**Instructions for the task**
Nothing but the lines from the one containing "This screenshot has height=523, width=902." through the one containing "Instruction: Open the Payload tab", both included, should be given again, each exactly as written below.

**Records to process**
++++++++

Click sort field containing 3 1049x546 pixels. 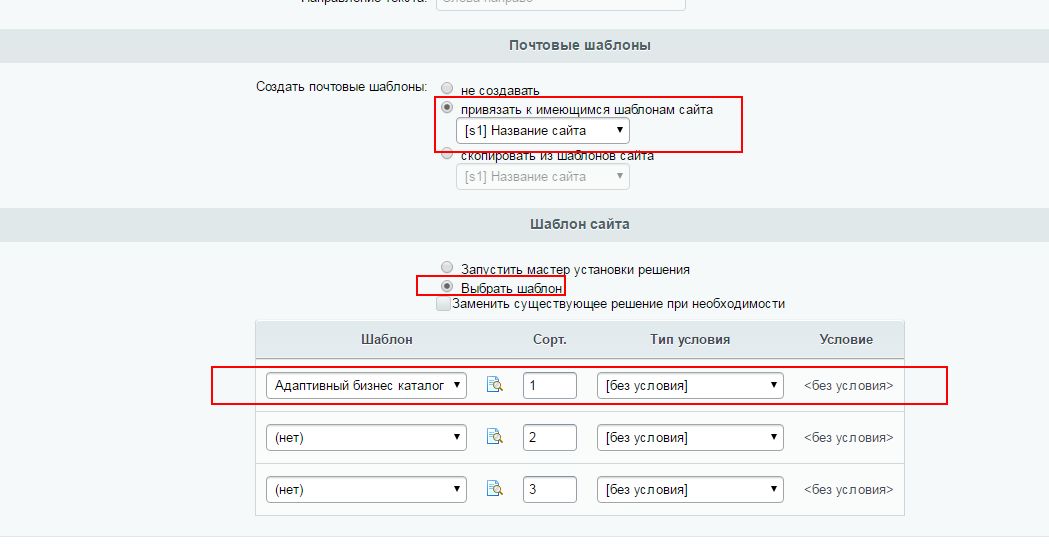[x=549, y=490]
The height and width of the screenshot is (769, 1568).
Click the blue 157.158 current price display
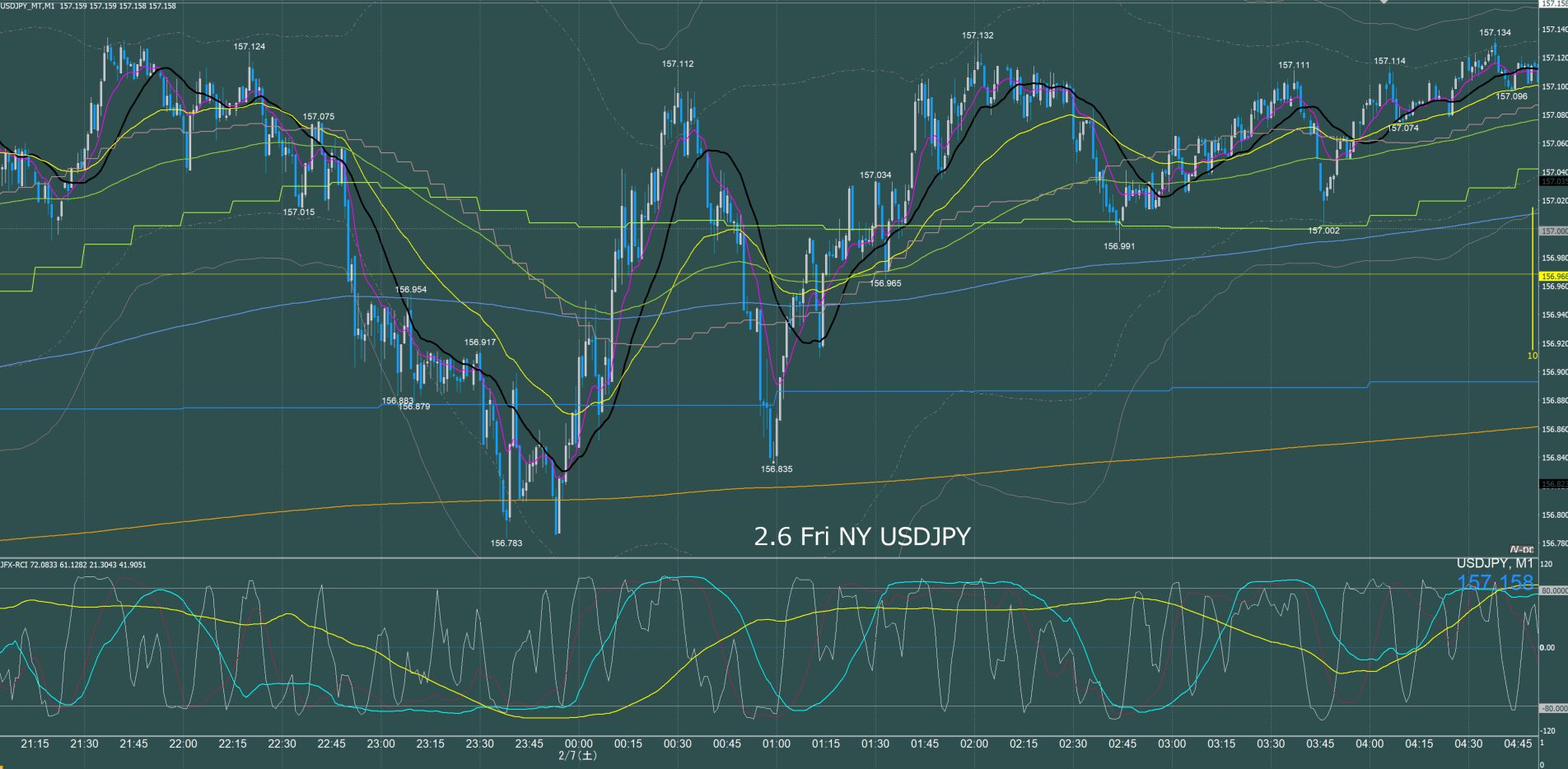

++++++++

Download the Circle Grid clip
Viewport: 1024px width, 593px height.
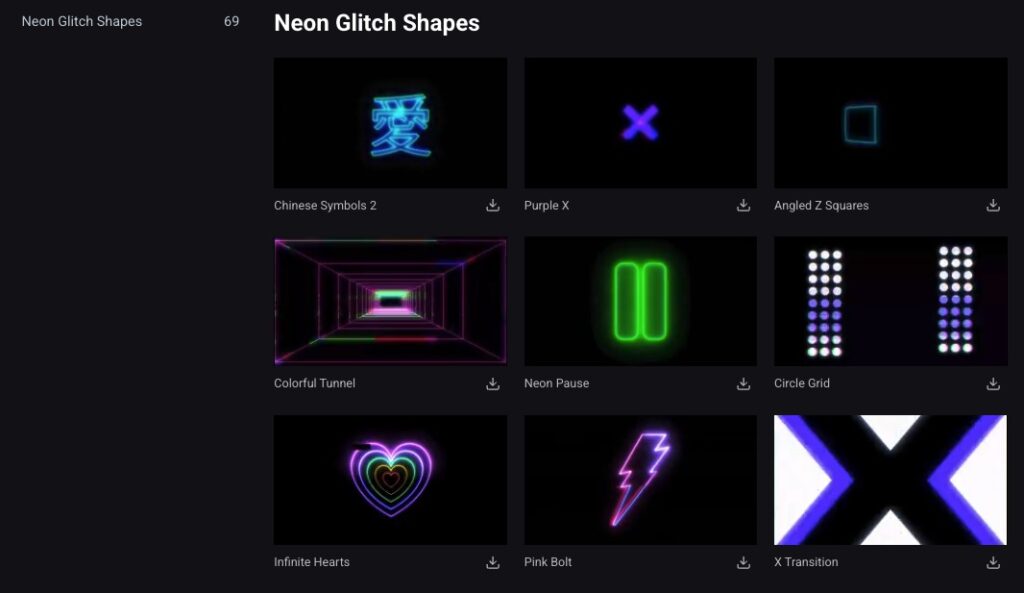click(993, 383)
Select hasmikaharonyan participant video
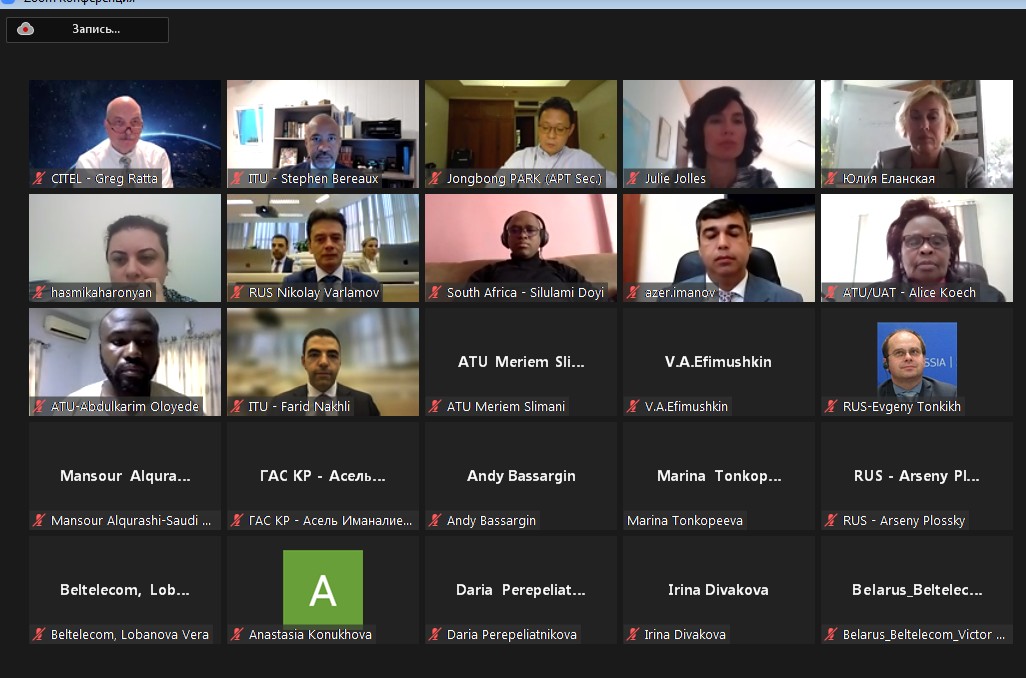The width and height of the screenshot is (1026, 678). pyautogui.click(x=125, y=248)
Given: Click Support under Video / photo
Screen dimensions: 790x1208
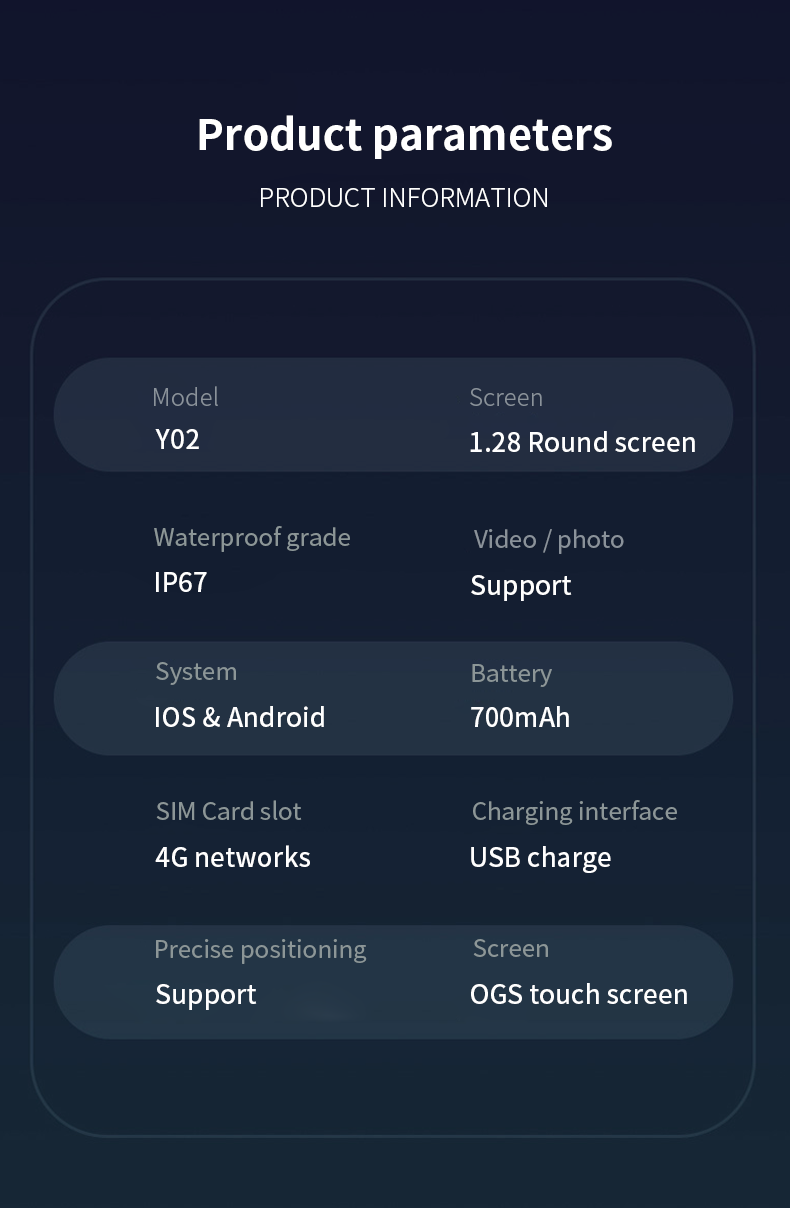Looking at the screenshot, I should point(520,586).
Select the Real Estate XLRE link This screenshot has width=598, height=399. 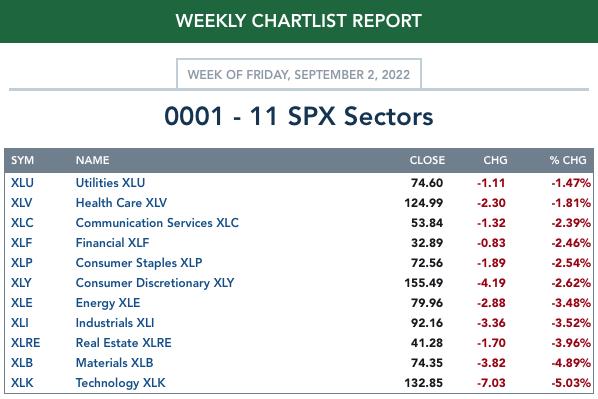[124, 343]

++++++++

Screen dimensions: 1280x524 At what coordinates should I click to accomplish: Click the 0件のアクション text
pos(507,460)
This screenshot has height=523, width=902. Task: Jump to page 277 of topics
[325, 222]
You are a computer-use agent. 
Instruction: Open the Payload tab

++++++++

**Problem solution**
This screenshot has height=523, width=902. Task: Jump to page 277 of topics
[325, 222]
You are a computer-use agent. 
Instruction: Open the Payload tab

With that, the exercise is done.